Cook the other half of onions and garlic with olive oil in a frying pan (adjust the stove to medium). When they are golden, turn off the stove and save (note: cook the onions about 10 minutes before adding the garlic).

Cook the other half of the bacon in a frying pan until it’s crispy and save it.
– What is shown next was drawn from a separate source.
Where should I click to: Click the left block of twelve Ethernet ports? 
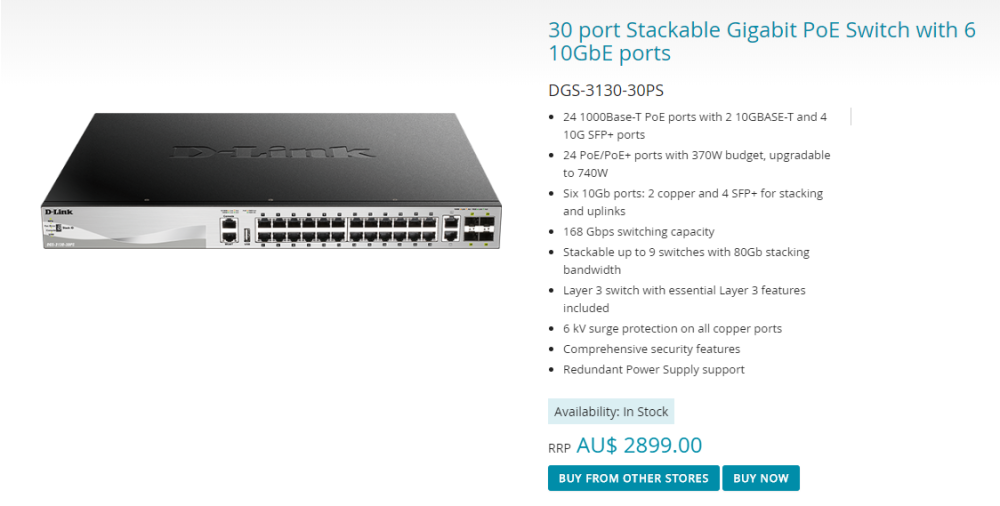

When the beans are soft, turn off the stove and let the mixture cool down a bit. After that, put the mixture into a multi processor until gets the right consistency (neither too liquid, nor too hard). Add the garlic and onions you had cooked and mix it with the beans using a spoon. To finalize, add the rest of the bacon on the top of the mixture (note: just add the bacon when the beans are hot).


----------



## urmaniac13 (Apr 20, 2007)

Sounds good Cassie!!  I have some blackbeans in my cupboard and brooding over some different recipe, I shall try that to accompany our kibbes next time we make them and make it a complete Brazilian dinner!!


----------



## lyndalou (Apr 20, 2007)

kibbe is Brazilian??? I thought it was a Lebanese dish.


----------



## urmaniac13 (Apr 20, 2007)

lyndalou said:
			
		

> kibbe is Brazilian??? I thought it was a Lebanese dish.


 
To be precise, kibbe (or also spelled kibe, quibe, kibbeh) has its root in Middle eastern region. However Brasil has numerous immigrants from many parts of the world, and its cuisine reflects an eclectic element hugely. Former syrian immigrants made kibbe very popular in Brasil, and now they are largely enjoyed there, so much so that they claim to be a part of the Brasilian cuisine these days.

Cuisine of Brazil - Wikipedia, the free encyclopedia


----------



## CassiesKitchen (Apr 23, 2007)

I went to a churrascaria this weekend.. YUM!


----------



## Robo410 (Apr 24, 2007)

love beans, and this looks great!  thanks


----------